======== PROVIDED TEXT
Derivatives expiry spooks investors; Sensex slips into the red (Roundup)

Mumbai, Nov 24 (IANS) The upcoming derivatives expiry, the winter session of parliament and the possibility of an extended US rate hike subdued Indian equity markets on Tuesday.

Initially, the bellwether indices of the Indian equity markets opened on a weak note. They oscillated between the negative and the positive zones before closing marginally in the red.

The barometer 30-scrip sensitive index (Sensex) of the Bombay Stock Exchange (BSE) closed the day’s trade lower by 44 points or 0.17 percent.

Similarly, the wider 50-scrip Nifty of the National Stock Exchange (NSE) slipped during the day’s trade. It closed lower by 18 points or 0.22 percent at 7,831.60 points.

The S&P BSE Sensex, which opened at 25,785.61 points, closed at 25,775.74 points — down 43.60 points or 0.17 percent from the previous day’s close at 25,819.34 points.

The Sensex touched a high of 25,901.56 points and a low of 25,703.86 points during the intra-day trade.

Market observers pointed out that investors were reluctant to take positions ahead of the upcoming derivatives expiry and the start of the winter session of parliament, both of which are scheduled for Thursday.

“Lack of fresh triggers, caution over the upcoming winter session of parliament and consistent selling by the foreign investors subdued markets and capped investor participation,” Anand James, co-head, technical research desk with Geojit BNP Paribas Financial Services, told IANS.

Furthermore, investors were concerned over government’s ability to pass key economic legislations during the winter session that begins on November 26 and will run till December 23.

The central government’s position seemed to have weakened especially after the Bihar polls outcome. The government needs to get the Goods and Services Tax (GST) bill passed in the upcoming session to meet the April 1, 2016, roll-out deadline.

“Other than the winter session, there were concerns over an extended rate hikes in the US commencing from December after yesterday’s US Federal Reserves unscheduled meet,” James said.

The US Fed held an ‘unscheduled’ meet on Monday. The meet precedes the federal reserve policy meet in December, when a rate hike is expected to be announced.

The US central bank has given signs that it might go in for a series of gradual rate hikes starting from December.

Higher interest rates in the US are expected to lead away FPIs (Foreign Portfolio Investors) from emerging markets such as India.

Besides a US rate hike, derivatives expiry has caused some nervousness, as Securities and Exchange Board of India (SEBI) has reduced the lot size in futures and options (F&O) segment which has resulted in lower volumes.

The SEBI rules has increased the minimum contract size to Rs.5 lakh from Rs.2 lakh to reduce speculative trading among retail investors. This has indirectly rubbed on the trading dynamics of the cash segment.
================
> _REQUIRED TASKS_
• a. Decide whether each statement agrees with the Sensex report: (i) the Nifty closed at 7,831.60 points; (ii) the winter session of parliament runs until December 23; (iii) the Sensex's intra-day high was 25,785.61 points. For each, answer yes or no and quote the deciding words of the report.
• b. Carry on the Sensex report from the point where it stops.
======== EXTRACTED ENTRIES
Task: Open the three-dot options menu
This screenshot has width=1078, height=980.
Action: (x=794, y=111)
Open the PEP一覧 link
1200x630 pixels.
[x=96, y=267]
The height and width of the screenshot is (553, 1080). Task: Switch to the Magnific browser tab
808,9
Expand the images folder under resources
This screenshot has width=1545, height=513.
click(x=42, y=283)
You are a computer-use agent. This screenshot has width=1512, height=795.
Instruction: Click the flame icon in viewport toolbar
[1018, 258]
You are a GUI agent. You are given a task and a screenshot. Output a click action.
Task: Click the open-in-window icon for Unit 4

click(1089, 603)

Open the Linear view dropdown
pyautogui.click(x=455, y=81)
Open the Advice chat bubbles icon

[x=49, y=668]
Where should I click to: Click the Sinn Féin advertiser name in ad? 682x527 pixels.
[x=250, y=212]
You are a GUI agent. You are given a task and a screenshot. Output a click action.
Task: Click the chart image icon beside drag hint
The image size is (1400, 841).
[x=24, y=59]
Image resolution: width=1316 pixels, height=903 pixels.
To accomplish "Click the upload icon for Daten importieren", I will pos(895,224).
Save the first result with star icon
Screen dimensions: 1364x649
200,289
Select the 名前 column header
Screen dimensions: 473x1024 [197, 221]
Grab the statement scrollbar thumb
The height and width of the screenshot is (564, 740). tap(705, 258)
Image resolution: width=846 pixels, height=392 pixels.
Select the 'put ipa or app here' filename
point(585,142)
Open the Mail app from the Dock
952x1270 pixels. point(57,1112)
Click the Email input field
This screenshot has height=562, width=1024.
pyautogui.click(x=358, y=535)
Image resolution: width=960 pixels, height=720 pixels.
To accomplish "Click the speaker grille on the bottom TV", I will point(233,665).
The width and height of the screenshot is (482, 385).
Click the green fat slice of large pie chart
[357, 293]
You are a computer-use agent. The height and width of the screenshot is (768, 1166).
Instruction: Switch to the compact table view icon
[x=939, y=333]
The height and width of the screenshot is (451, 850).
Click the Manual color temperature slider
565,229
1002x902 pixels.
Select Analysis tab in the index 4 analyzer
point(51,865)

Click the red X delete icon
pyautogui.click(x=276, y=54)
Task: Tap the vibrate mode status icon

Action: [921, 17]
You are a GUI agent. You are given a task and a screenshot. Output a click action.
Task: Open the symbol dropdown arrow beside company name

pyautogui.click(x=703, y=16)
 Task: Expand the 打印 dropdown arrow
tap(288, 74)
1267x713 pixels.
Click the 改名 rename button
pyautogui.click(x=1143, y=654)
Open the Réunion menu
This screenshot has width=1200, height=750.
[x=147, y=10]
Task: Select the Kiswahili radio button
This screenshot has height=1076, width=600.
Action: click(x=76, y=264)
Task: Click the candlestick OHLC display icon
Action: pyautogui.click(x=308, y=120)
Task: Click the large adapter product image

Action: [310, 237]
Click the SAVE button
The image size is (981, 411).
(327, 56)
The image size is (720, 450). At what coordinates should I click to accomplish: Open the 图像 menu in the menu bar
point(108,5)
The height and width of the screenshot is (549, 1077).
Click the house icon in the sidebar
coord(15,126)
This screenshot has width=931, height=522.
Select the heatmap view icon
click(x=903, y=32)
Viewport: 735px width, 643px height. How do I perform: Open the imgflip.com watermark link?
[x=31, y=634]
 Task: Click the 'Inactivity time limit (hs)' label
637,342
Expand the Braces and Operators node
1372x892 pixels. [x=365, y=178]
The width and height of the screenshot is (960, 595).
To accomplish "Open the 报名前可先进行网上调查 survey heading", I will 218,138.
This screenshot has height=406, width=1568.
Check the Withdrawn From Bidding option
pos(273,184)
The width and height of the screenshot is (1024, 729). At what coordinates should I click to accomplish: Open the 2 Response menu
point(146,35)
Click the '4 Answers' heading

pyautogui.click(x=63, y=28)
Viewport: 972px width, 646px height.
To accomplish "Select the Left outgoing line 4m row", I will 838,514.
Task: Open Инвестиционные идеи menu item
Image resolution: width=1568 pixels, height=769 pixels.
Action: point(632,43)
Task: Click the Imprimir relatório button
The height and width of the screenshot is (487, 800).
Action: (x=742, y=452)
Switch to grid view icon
================
> _ANSWERS BY ITEM_
• a.
(i) Yes: "It closed lower by 18 points or 0.22 percent at 7,831.60 points."
(ii) Yes: "the winter session that begins on November 26 and will run till December 23."
(iii) No: "The Sensex touched a high of 25,901.56 points and a low of 25,703.86 points during the intra-day trade."

• b.
“We expect markets to continue to remain under pressure led by the F&O expiry and uncertainty of the rate hike,” Vaibhav Agarwal, vice president and research head at Angel Broking, told IANS.

Nevertheless, rupee strengthened in the day’s trade by 15 paisa at 66.33 to a US dollar from its previous day’s close of 66.48 to a greenback.

The foreign institutional investors (FIIs) were net sellers in the day’s trade at stock exchanges, whereas the domestic institutional investors (DIIs) were net buyers.

According to data with stock exchanges, FIIs sold stocks worth Rs.540.12 crore, while DIIs bought stocks worth Rs.532.13 crore.

The FIIs have taken out Rs.23,352 crore during the period August-September. Till date in November, the foreign investors have off-loaded stocks worth Rs.5,809 crore.

However, the FIIs had invested Rs.6,650 crore during October.

Sector-wise during the day’s trade, capital goods, automobile and healthcare indices came under intense selling pressure, whereas, oil and gas, energy and telecom indices gained.

The S&P BSE capital goods index receded by 173.58 points, automobile index declined by 139.01 points and healthcare index was down 76.12 points.

The S&P BSE oil and gas index augmented by 57.93 points, energy index gained by 26.94 points and telecom index edged-higher by 12.84 points.

Major Sensex gainers during Tuesday’s trade were Hindalco Industries, up 2.42 percent at Rs.811.40; HDFC, up 2.09 percent at Rs.1,218.70; Relaince Industries, up 1.67 percent at Rs.968; Lupin, up 1.12 percent at Rs.1,860.35; and Bharti Airtel, up 0.77 percent at Rs.341.25.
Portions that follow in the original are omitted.